= Task details =
One line at a time, check the entries below for the word "will", and copy each line that has it.

*** Opening of Dataset excerpts ***

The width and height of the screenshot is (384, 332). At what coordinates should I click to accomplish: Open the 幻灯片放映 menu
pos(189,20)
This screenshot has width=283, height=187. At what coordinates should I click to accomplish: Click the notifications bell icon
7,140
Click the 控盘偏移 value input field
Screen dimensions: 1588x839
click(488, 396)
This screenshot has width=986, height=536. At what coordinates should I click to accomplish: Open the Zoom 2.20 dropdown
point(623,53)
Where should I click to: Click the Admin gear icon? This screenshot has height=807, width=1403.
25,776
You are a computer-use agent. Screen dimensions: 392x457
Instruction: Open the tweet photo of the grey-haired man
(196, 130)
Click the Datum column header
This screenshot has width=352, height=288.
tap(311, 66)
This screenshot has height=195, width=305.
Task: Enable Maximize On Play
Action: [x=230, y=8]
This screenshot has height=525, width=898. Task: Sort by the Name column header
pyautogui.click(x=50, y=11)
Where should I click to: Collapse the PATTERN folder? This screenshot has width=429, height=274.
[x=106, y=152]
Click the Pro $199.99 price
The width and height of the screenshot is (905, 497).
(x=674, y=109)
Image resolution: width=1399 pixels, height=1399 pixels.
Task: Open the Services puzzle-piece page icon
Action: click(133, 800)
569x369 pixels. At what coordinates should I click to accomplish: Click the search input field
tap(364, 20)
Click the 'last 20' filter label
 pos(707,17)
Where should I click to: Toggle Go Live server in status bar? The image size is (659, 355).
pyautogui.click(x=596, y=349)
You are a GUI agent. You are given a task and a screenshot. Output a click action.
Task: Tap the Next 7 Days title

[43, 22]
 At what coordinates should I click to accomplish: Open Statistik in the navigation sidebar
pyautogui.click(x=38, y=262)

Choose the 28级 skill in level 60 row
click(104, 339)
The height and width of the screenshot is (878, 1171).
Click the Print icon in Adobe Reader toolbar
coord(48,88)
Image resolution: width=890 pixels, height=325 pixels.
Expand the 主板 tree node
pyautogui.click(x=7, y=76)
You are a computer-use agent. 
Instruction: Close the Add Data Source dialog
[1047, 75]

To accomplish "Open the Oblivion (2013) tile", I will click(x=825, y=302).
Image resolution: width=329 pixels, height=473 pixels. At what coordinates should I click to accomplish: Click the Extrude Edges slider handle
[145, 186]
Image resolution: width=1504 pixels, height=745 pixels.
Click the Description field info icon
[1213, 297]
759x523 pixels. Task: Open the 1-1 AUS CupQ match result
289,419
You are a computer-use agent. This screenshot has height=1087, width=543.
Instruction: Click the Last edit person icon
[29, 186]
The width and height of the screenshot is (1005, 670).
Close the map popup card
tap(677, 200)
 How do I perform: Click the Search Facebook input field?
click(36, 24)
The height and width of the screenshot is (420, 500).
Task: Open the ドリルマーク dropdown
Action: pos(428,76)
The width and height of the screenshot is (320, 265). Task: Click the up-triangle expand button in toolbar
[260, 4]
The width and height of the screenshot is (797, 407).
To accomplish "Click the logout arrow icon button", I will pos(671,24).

*** Close of Dataset excerpts ***

= The completed task =
To accomplish "Open the Oblivion (2013) tile", I will click(x=825, y=302).
To accomplish "Click the logout arrow icon button", I will pos(671,24).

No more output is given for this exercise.